■ WORK TASK: The entries that follow include a run beginning at the line with "Viewport: 1015px width, 638px height." and ending at the line with "Given: Hide the 图层 0 拷贝 2 layer eye"; restate that run word for word and leave the rest out.

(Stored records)
+ + + + +

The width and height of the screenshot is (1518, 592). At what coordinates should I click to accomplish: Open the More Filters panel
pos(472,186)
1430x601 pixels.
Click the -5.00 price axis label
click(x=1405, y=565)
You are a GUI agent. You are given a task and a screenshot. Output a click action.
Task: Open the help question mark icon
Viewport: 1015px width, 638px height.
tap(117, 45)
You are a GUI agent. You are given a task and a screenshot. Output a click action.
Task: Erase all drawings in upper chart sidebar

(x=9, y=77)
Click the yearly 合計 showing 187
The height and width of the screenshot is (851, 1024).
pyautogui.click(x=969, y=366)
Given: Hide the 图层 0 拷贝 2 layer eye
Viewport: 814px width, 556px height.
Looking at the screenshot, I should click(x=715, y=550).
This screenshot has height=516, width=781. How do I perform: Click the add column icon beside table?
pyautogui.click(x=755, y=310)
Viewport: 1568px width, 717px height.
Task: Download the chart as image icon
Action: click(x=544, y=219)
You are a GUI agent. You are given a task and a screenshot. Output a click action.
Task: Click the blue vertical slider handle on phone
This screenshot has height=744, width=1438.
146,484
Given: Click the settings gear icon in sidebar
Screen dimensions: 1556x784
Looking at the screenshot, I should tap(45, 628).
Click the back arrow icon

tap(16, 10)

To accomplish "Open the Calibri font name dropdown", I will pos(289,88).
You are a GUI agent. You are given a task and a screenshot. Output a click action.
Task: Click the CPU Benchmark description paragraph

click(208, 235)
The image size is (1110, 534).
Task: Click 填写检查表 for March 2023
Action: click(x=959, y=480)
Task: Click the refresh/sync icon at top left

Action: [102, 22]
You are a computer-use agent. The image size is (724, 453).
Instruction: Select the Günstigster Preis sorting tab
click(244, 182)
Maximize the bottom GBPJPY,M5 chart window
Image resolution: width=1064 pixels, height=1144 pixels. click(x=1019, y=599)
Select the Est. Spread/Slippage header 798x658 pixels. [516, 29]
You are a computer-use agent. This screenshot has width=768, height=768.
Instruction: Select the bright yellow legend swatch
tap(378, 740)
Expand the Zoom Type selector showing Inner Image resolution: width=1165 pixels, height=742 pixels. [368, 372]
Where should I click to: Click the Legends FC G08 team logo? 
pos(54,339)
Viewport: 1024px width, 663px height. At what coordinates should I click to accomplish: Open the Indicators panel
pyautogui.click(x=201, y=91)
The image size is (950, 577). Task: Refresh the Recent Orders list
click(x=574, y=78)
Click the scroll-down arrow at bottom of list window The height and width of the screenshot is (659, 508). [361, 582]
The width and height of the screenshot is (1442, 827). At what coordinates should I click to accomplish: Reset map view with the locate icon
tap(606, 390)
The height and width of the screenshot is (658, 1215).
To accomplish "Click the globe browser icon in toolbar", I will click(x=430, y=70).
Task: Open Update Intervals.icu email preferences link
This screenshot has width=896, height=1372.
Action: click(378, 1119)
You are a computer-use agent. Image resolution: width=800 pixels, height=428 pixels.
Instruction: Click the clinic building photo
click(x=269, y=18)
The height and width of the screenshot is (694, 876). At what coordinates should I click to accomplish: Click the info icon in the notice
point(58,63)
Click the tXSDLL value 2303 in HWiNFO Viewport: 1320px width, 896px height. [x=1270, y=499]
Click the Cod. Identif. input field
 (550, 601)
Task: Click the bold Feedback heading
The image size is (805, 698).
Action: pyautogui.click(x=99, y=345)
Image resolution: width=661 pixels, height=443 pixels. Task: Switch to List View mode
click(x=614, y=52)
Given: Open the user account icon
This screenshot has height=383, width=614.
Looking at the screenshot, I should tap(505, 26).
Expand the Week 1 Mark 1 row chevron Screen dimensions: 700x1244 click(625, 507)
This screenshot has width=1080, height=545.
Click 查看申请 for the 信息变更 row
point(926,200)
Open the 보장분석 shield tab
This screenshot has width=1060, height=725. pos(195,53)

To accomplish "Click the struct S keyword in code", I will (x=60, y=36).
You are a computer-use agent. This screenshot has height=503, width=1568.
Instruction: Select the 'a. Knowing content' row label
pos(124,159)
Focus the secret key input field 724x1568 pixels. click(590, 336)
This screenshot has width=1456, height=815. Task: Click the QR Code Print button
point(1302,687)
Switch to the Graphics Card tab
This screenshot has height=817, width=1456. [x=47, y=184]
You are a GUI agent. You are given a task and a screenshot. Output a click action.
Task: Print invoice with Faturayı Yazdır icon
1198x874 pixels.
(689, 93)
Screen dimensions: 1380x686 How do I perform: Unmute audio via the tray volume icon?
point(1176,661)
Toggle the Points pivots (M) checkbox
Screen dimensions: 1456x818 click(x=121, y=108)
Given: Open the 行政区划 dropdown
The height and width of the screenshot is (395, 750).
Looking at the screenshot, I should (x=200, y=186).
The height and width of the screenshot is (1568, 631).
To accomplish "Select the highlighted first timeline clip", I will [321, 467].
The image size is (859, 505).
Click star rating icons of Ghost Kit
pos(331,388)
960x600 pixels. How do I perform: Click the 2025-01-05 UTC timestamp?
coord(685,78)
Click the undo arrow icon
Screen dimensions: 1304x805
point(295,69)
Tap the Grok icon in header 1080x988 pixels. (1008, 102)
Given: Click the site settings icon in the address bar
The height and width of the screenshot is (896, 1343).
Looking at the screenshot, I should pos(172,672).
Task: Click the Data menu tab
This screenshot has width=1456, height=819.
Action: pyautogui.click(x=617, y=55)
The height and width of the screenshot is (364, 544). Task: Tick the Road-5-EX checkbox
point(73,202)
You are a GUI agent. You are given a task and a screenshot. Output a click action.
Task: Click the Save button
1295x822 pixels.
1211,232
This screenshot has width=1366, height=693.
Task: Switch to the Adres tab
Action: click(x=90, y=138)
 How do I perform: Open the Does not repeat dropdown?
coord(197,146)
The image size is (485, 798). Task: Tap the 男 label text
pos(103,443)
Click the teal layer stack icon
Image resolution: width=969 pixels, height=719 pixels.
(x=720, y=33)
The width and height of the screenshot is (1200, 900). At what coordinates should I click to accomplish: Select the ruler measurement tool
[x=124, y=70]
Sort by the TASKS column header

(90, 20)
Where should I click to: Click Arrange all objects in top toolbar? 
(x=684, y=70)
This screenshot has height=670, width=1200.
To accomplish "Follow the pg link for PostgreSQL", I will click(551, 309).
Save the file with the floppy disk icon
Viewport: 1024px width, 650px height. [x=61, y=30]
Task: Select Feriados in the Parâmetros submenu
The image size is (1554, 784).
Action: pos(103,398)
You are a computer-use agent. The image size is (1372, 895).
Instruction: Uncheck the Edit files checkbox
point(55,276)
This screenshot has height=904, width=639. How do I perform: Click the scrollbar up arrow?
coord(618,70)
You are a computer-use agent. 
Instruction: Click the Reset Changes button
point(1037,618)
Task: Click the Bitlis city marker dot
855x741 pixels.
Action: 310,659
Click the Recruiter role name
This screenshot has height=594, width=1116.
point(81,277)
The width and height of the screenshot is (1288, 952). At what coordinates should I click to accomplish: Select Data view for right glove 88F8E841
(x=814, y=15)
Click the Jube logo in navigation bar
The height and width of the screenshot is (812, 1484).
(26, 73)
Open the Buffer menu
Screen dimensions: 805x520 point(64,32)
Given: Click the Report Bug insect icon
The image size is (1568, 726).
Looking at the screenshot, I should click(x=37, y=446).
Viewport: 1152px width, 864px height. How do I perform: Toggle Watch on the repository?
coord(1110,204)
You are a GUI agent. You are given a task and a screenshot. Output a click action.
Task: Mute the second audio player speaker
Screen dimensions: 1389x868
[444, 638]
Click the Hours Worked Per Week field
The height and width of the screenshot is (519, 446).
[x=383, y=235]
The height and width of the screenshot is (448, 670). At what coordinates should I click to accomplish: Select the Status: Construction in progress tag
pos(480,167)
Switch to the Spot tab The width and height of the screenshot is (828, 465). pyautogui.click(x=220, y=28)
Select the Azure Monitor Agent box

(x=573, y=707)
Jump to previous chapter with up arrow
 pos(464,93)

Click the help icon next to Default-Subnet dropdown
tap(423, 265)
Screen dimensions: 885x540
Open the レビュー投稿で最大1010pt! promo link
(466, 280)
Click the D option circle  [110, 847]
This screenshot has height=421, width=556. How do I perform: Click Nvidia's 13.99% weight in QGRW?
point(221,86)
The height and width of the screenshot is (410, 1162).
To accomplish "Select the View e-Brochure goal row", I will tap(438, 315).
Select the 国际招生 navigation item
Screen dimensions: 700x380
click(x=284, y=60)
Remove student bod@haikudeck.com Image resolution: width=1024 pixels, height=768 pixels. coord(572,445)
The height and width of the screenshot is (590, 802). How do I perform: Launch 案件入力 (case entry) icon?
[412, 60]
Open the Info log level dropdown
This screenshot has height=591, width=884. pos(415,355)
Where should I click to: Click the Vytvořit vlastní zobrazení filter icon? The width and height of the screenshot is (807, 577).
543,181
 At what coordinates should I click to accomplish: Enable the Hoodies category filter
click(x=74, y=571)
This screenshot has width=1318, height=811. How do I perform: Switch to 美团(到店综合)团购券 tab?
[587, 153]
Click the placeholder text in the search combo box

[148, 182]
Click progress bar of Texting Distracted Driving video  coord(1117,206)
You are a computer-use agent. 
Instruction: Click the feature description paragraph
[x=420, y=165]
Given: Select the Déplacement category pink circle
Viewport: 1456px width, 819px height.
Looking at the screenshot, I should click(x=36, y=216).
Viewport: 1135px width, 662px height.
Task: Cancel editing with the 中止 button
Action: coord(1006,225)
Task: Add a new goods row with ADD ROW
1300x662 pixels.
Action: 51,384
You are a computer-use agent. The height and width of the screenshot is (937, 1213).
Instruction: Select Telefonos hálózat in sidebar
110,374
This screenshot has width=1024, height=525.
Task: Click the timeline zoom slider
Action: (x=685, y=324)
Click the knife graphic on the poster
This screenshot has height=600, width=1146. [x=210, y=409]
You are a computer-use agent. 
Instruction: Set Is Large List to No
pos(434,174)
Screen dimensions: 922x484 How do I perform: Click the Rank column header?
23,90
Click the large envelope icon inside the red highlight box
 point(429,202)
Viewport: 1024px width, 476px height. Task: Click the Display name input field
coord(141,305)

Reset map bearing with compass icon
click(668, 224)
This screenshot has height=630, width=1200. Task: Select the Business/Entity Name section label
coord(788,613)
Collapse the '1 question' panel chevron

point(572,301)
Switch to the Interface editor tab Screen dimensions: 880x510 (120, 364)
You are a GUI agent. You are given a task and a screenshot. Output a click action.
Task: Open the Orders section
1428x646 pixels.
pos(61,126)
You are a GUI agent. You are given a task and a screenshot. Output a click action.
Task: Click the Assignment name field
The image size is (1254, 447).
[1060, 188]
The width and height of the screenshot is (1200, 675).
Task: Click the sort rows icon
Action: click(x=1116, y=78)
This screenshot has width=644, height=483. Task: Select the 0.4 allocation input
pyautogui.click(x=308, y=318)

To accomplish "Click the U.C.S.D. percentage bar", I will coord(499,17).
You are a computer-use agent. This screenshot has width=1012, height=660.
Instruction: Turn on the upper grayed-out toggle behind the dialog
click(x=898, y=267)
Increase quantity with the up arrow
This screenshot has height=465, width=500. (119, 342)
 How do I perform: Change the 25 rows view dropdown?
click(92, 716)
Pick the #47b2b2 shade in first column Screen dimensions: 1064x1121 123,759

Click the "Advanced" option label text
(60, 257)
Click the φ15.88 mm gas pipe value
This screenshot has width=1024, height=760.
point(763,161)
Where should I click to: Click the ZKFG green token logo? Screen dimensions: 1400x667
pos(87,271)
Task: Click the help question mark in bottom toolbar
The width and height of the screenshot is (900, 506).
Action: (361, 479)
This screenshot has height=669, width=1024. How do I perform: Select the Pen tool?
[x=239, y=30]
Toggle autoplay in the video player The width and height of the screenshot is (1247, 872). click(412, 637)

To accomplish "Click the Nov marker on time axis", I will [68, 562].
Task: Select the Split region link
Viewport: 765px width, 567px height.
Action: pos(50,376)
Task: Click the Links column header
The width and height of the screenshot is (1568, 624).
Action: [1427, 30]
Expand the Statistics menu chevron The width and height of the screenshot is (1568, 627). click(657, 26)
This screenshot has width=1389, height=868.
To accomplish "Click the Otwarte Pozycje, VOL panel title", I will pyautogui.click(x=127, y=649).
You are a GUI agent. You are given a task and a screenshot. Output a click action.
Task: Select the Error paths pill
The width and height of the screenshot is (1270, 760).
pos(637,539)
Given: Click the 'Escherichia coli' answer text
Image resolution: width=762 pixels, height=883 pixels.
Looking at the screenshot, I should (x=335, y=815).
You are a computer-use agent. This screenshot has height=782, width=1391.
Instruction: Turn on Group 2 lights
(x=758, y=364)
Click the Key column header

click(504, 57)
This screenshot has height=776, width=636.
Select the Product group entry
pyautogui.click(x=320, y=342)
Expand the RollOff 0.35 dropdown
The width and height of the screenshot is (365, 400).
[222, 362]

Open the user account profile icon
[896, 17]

+ + + + +

■ OUTPUT BELOW:
Viewport: 1015px width, 638px height.
tap(117, 45)
You are a GUI agent. You are given a task and a screenshot. Output a click action.
Task: Erase all drawings in upper chart sidebar

(x=9, y=77)
Click the yearly 合計 showing 187
The height and width of the screenshot is (851, 1024).
pyautogui.click(x=969, y=366)
Given: Hide the 图层 0 拷贝 2 layer eye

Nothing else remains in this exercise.